On turning 84


PEACE-MAKER

Jose de Venecia Jr.
Former Speaker of the House

We deeply thank God for adding another year to our life yesterday, December 26, and for granting us fair health and energy.

For some time now we feel our “batteries” slowing down, but we are not complaining. Overall, we feel good about turning 84 years old.

Looking back, we are grateful to God and the Filipino people for the opportunity to have taken part in some epochal events in our country’s history. We have known up close and worked with men and women who have shaped our country’s destiny.

We had the privilege of serving five times as speaker of the House and of initiating a few things that have become game-changers and landmarks in our country’s life.

We are most proud of our Dollar Remittance Program for Overseas Filipino workers, which now raises some $30 billion a year for the Philippines; the Build-Operate-Transfer Law, which made possible private investments in infrastructure projects and has become the formula for “Private-Public Partnerships” and a model for other developing countries; and the Bases Conversion Law, which has turned the former American military bases in Luzon – the biggest of them being Clark Airfield and Subic Naval Base, and including Baguio’s Camp John Hay and La Union’s Camp Wallace and Poro Point – into thriving economic zones and freeports. The law also converted the Filipino military camps Fort Bonifacio into the now booming Bonifacio Global City and the old Nichols Air Base into the now Resorts World, both in Metro Manila.

As our contribution in advancing the causes of peace, reconciliation, understanding and cooperation in Asia and the international community, we founded the International Conference of Asian Political Parties (ICAPP), whichwe launched in Manila in the year 2000, which now represents some 350 ruling, opposition, and independent political parties in 52 countries in Asia; the Asian Parliamentary Assembly (APA), based in Tehran, now composed of some 40 parliaments in Asia; and the Bangkok-based Asian Peace and Reconciliation Council (APRC).
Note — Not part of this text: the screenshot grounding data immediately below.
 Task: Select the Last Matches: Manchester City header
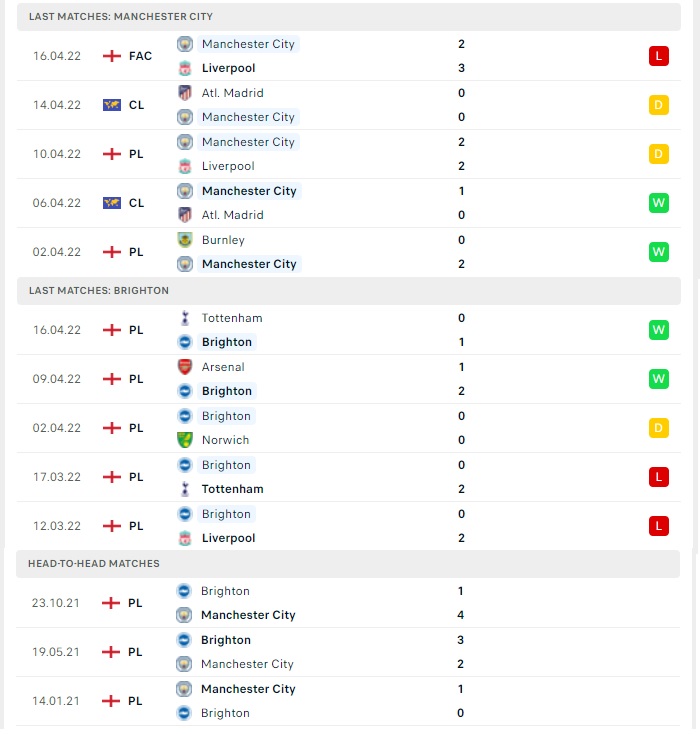coord(349,17)

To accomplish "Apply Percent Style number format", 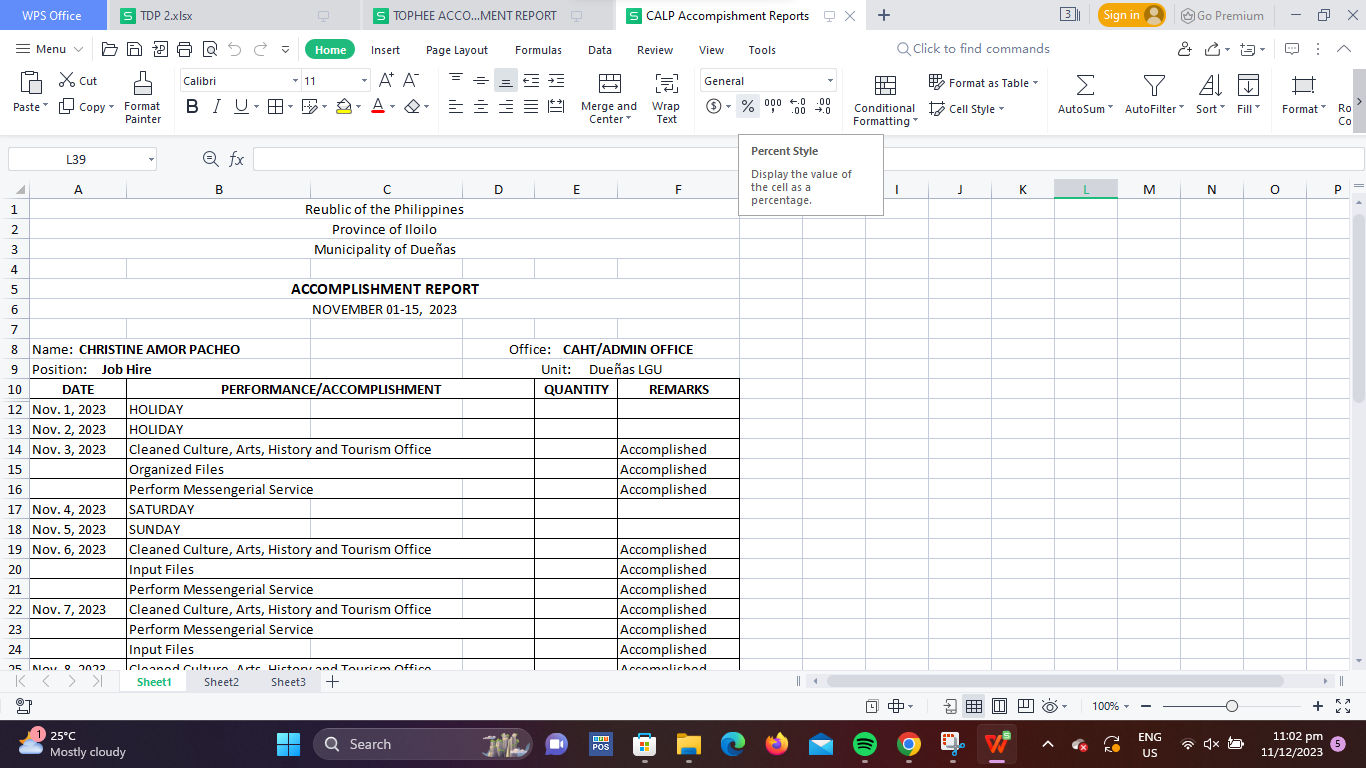I will tap(747, 105).
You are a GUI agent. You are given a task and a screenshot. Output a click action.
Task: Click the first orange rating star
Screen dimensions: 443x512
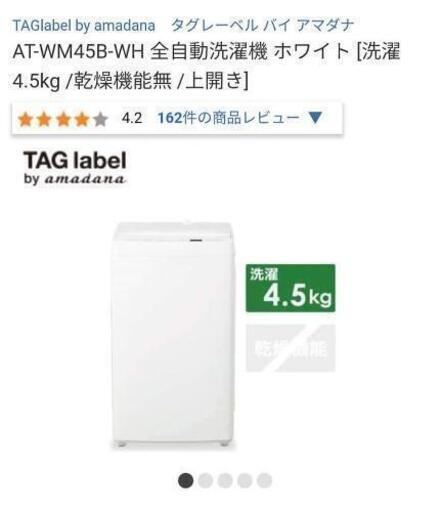(x=26, y=119)
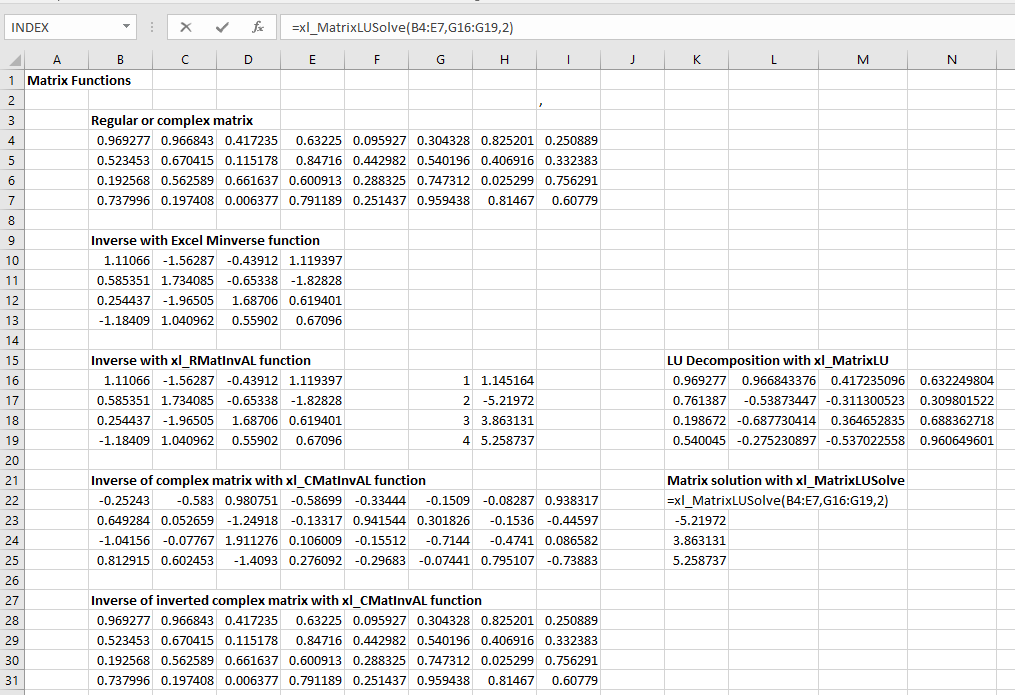Click the 'Matrix solution with xl_MatrixLUSolve' heading
Image resolution: width=1015 pixels, height=695 pixels.
pyautogui.click(x=785, y=480)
We also initiated the Interfaith Dialogue in the UN in 2006, as a way of helping resolve politico-religious conflicts, strengthening the religious moderates, and isolating those who advocate terrorism and violent extremism in the name of religion.

During the last 64 years – in politics, business, and in life – we have known both triumph and defeat. We have experienced winning and losing to realize that neither the glow of victory nor the heartache of failure ever lasts. The warmth of love of family and friends endures much longer.

We are grateful to our family, relatives, friends, and our beloved constituents in the fourth district of Pangasinan – who are now represented in the House of Representatives by our son Christopher – for their unwavering support to us through the years, especially during the difficult moments of our life.

We hope to continue contributing our share in advancing the cause of peace and development, solidarity and cooperation, and dialogue and understanding in Asia and the international community as we consider it an honor and privilege to embrace causes larger than ourself.

Spanish philosopher George Santayana remarked that there is no cure for birth and death except to enjoy the interval.

In the meantime, may we greet all of you a Happy New Year in advance and we pray to God Almighty that the coming year will usher in a safer, more peaceful, and more prosperous world, and the beginning of the end of this frightening, deadly global pandemic.